GENETIC MANIPULATIONS IN THE FRUIT FLY FIGHT CLUB: Aggression is a nearly universal feature of the behavior of social animals. In the wild, it is used for access to food and shelter, for protection from predation and for selection of mates, all of which are essential for survival. Despite its importance, little is known of the neural mechanisms that underlie aggressive behavior, other than that hormonal substances including amines, peptides and steroid hormones serve important roles in the behavior.
Our laboratory examines aggression using common strains of the fruit fly, Drosophila melanogaster. Although not widely known, male and female fruit flies do fight and males at least become territorial (establish dominance relationships).
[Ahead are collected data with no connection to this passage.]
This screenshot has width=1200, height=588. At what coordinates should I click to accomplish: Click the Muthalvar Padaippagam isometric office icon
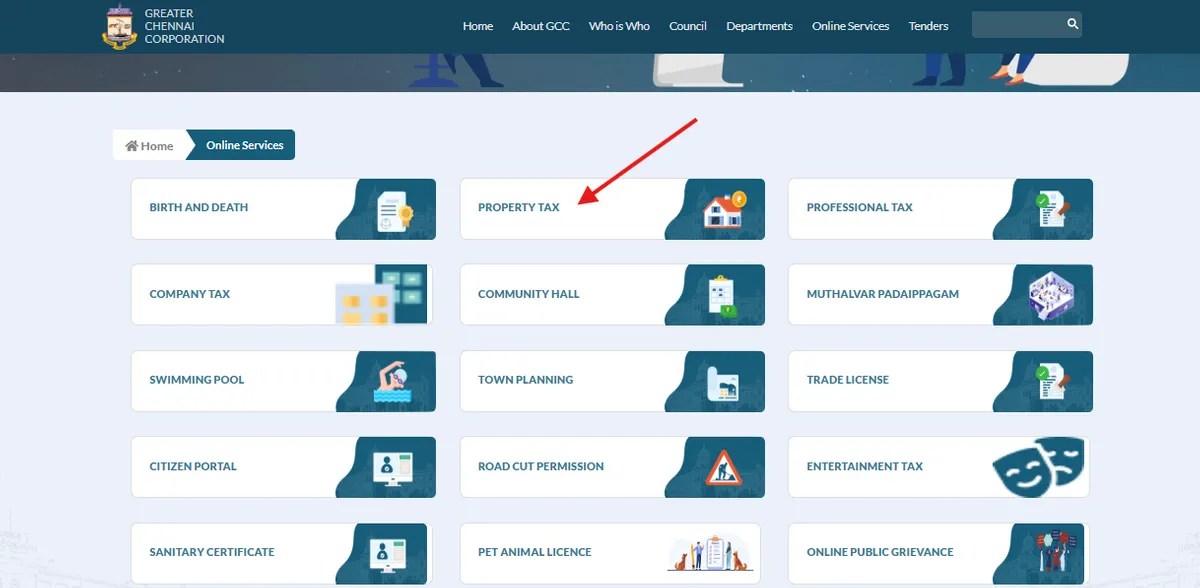1050,295
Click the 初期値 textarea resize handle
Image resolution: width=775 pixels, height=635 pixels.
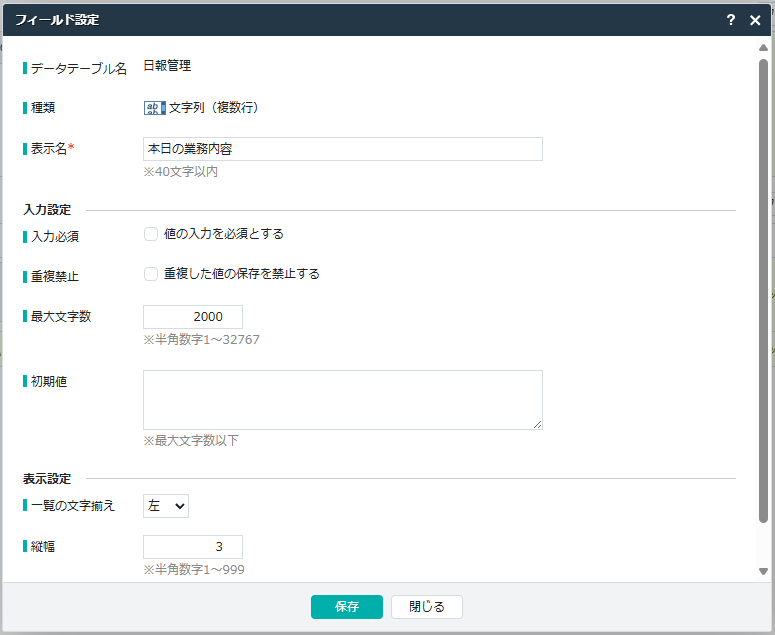tap(537, 424)
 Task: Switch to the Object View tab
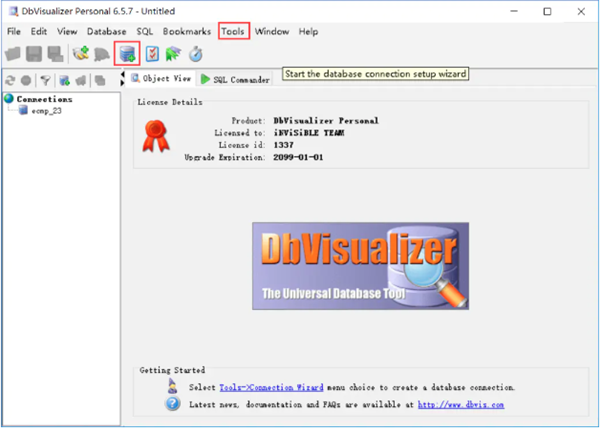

With the genome fully sequenced and with elegant methods available for the selective manipulation of genes in subsets of central nervous system neurons, behavioral studies of aggression in flies offer a powerful new experimental system for identifying the fundamental mechanisms underlying this behavior. Using a simplified experimental system we have carried out a quantitative analyses of fighting behavior in male and female flies (see labworks.hms.harvard.edu PNAS 2002 and 2004).
With these in hand we have begun the following experiments:
- We are using the GAL4/UAS system to alter amine neuron function in fly brains while flies are fighting.
- we are examining genes of the sex-determination hierarchy in male- and female-specific patterns of aggression.
- We are examining the learning and memory associated with winning and losing fights in male flies
- We are examining the roles of peptides in aggression.
Among our recent findings are:
- That the fruitless gene that specifies whether flies court males or females also specifies whether flies fight like males or females
- That flies alter their fighting strategies after a hierarchical relationship is established
- That losing flies remember the outcomes of fights for at least 30 minutes and can recognize previous opponents
- That there is a dramatic reduction in aggression when dopamine and serotonin neurons are turned off during fights.